Personal information
- Date of birth: 24 August 1985 (age 40)
- Place of birth: Cologne, West Germany
- Height: 1.78 m (5 ft 10 in)
- Position: Defender

Youth career
- 0000–1993: BC Bliesheim
- 1993–2004: 1. FC Köln

Senior career*
- Years: Team / Apps / (Gls)
- 2004–2006: 1. FC Köln II / 53 / (0)
- 2007–2008: 1. FC Köln / 20 / (0)
- 2009–2010: Hansa Rostock / 48 / (1)
- 2010: Arminia Bielefeld / 9 / (0)
- 2011: VfL Osnabrück / 8 / (0)
- 2011–2012: Viktoria Köln / 32 / (1)
- 2012–2016: Preußen Münster / 82 / (1)
- 2016–2017: BSV Schwarz-Weiß Rehden / 16 / (0)
- Total:  / 268 / (3)

International career
- Germany U-20 / 6 / (0)

= Kevin Schöneberg =

German footballer

Kevin Schöneberg (born 24 August 1985) is a German former professional footballer who played as a defender.

==Career==
Born in Cologne, Schöneberg made his professional debut for hometown club 1. FC Köln in the 2006–07 season in the 2. Bundesliga. On 27 January 2009, he left Cologne to join Hansa Rostock.

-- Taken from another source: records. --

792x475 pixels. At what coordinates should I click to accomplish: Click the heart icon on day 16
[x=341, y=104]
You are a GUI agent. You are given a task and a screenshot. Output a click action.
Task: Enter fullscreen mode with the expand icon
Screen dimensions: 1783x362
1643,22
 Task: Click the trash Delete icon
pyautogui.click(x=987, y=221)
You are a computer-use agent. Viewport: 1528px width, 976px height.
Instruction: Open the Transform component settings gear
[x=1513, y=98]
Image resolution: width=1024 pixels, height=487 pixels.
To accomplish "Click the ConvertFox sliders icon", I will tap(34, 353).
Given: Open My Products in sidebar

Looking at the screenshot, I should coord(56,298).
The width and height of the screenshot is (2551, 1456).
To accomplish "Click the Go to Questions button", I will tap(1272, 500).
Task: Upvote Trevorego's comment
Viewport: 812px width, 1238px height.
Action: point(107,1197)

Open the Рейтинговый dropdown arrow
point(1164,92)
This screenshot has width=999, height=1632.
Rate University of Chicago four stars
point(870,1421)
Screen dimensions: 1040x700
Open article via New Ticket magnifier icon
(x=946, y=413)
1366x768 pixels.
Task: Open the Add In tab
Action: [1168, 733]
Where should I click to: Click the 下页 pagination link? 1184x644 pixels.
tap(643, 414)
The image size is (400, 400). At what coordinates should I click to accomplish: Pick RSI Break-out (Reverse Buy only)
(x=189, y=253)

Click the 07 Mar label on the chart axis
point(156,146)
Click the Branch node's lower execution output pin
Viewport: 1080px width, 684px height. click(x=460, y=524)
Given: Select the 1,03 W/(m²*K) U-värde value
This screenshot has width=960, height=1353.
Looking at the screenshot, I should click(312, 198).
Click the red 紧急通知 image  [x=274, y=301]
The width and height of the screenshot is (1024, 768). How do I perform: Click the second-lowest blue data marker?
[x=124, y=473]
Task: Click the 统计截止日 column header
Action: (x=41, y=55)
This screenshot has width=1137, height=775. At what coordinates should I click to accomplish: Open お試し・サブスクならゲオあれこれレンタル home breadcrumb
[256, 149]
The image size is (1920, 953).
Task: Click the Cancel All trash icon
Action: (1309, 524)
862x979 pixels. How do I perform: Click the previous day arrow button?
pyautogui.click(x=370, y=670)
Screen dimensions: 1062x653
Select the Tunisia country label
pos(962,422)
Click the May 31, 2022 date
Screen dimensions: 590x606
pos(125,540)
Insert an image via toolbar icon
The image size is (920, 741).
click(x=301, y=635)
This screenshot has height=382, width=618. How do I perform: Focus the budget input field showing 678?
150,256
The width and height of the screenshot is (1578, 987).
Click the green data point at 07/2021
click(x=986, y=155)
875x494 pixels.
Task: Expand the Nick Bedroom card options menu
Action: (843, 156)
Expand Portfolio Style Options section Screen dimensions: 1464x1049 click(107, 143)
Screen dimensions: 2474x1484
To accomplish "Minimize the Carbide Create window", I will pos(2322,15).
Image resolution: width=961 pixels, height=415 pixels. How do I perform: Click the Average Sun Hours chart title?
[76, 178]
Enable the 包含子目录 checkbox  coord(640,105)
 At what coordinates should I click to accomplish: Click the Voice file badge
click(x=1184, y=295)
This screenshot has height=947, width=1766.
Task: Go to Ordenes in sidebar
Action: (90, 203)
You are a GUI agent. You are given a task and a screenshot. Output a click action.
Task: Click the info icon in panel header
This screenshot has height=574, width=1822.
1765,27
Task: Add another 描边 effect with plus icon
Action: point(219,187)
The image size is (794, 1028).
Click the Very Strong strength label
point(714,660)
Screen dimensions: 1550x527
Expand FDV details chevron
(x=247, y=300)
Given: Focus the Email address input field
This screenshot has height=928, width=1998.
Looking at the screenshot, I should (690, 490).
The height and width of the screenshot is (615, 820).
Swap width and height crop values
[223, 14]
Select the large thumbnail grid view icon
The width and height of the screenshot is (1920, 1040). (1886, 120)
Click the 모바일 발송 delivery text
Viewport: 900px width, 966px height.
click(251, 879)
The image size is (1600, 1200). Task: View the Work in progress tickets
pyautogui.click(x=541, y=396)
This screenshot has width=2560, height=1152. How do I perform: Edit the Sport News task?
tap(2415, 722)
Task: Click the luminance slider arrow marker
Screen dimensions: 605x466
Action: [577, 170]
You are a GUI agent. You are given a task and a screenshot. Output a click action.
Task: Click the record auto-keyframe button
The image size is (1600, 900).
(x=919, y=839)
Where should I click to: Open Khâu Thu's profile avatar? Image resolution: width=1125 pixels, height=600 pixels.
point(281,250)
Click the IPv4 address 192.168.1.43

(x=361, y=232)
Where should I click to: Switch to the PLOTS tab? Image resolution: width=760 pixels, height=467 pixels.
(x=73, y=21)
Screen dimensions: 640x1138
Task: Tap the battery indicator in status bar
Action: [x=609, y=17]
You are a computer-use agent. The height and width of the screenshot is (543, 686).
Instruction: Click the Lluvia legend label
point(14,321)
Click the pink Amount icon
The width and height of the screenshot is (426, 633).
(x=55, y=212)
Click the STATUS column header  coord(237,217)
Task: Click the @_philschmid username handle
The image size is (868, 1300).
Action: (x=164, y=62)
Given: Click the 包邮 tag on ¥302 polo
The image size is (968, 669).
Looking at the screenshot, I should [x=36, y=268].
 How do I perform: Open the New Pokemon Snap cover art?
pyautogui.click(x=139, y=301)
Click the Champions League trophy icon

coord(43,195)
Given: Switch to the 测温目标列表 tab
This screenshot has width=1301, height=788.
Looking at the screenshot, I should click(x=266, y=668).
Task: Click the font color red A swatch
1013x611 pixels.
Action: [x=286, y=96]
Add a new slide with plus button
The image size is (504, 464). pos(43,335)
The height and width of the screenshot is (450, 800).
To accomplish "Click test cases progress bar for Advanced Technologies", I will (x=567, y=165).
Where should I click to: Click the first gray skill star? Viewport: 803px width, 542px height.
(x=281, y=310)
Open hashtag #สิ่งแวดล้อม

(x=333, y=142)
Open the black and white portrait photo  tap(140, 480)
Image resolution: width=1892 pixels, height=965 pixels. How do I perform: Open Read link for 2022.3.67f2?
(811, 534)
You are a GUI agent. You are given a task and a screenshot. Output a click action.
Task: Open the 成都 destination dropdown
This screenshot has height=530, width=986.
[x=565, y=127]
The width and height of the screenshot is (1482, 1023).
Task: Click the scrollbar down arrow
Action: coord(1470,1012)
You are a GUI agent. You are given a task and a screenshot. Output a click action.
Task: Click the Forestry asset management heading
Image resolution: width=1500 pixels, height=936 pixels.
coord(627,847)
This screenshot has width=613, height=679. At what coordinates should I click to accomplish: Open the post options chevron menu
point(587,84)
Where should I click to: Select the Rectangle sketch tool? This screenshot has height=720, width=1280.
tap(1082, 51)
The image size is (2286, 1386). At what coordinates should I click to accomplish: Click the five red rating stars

However, Schöneberg left Hansa Rostock for Arminia Bielefeld on 4 October 2010. After half a year in Bielefeld, he transferred to VfL Osnabrück on the last day of the winter transfer window in January 2011. In April 2011 he, along with Björn Lindemann, was suspended by VfL Osnabrück for appearing to training under the influence of alcohol.

He was released on 30 June 2011 and subsequently signed for Viktoria Köln.

==Personal life==
In July 2017, Schöneberg was playing for amateur side Westfalia Kinderhaus.